今いた大きな部屋を出て、迷路のような建物の中を延々歩き、少し歩き疲れたと感じたところで、ひとつの扉の前に来た。なんてことない白い扉なのに、何故か異様な雰囲気が漂っていた。ドアの前には僕と同じくらいの年の少女が一人立っていた。
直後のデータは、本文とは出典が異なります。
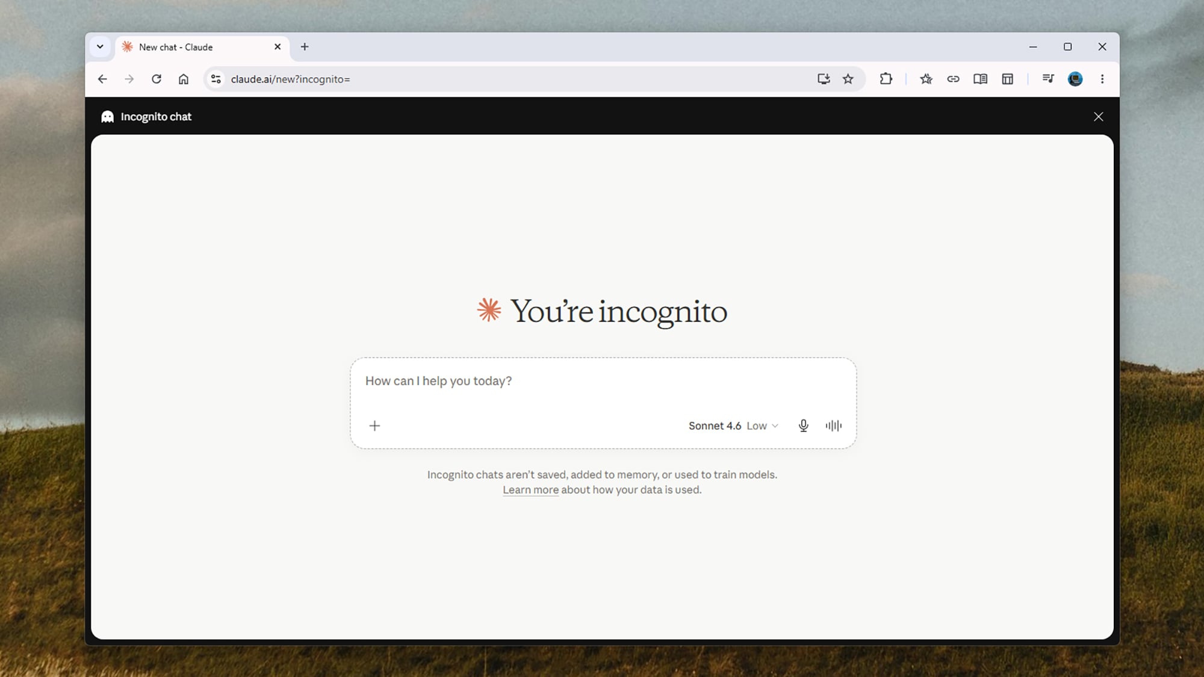This screenshot has height=677, width=1204.
Task: Follow the Learn more link
Action: [530, 490]
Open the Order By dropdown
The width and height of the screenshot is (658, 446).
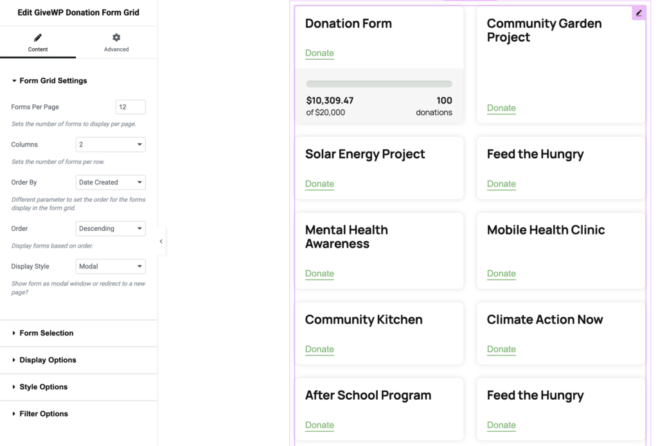[x=111, y=183]
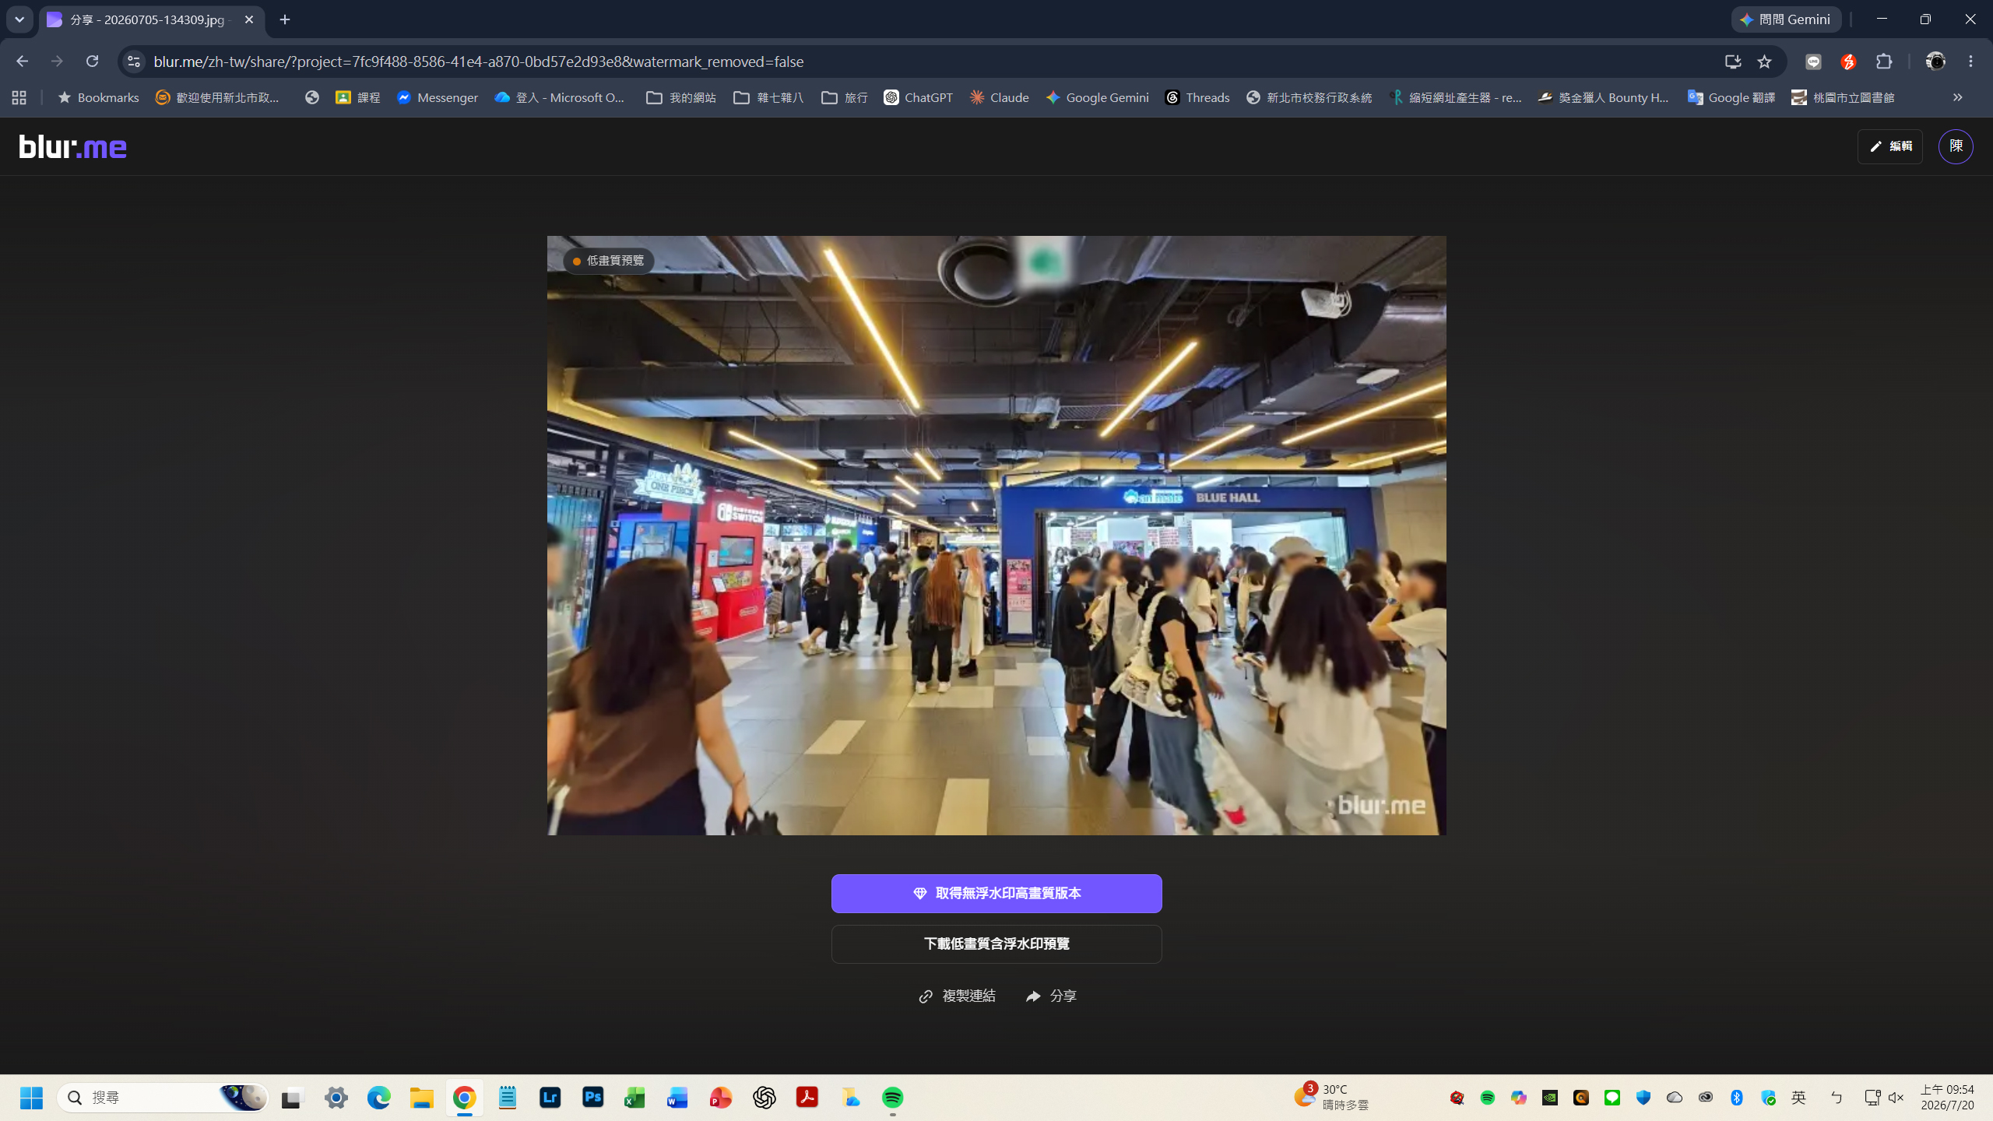Screen dimensions: 1993x1121
Task: Copy link with 複製連結
Action: (x=957, y=996)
綺麗な少女だ。

「こちらです」

「この中ですか」

 少し気味が悪いな、と思ったが今更後戻りもできない。

氷見(ひみ)様」

彩己がドアの前の少女にそう言うと、少女はうなずき、ドアの錠に鍵を差し込んだ。

 ギイ、とドアが開くと、中は真っ暗だった。蔵の中に入った瞬間を思い出すが、あれより遥かに暗い。年中真夜中のような空間だった。その中に、やがて光があることに気づいた。夜に囲まれたそこだけ昼間のような、そこには大きな大きな水槽があった。いや、水槽じゃない。真っ暗な部屋の中に、ガラスに囲まれた大きな空間があった。ガラスの空間の中だけ発光しているようだ。作られた夜の中に、作られた昼がある。そんな印象だ。ガラスの空間は十畳はありそうだ。その中、中央に黒い椅子があり、小さなテーブルがあった。そして、そこに十四、五歳くらいの一人の少女が腰かけていた。見た瞬間、僕は目を疑った。人形かと思った。今はアプリで顔なんか簡単に加工できる時代だけれど、どんなに加工してもここまで人間味のない美しさにするのは不可能じゃないかと思う。バランス良く大きな黒い瞳は宝石のようだ。白く通った小さな鼻は形がよく、紅い唇はいつか見た南天の実のような色と小ささだった。陶器のような頬にほんのり差す桃色は微かに朱を刷いた水墨画を連想させる。肩のところで切りそろえられた黒髪は艶やかに輝き、けだるげに顎を置いている手は細く、あまりにも白かった。遠目からでも、長い睫毛が目に影を落としているのが見える。その人間味のない美しさにゾクッとした。本当に美しいものを見たとき、人は感動する前に鳥肌が立つのだ。少なくとも僕はそう感じた。怖い。そんな風にも思った。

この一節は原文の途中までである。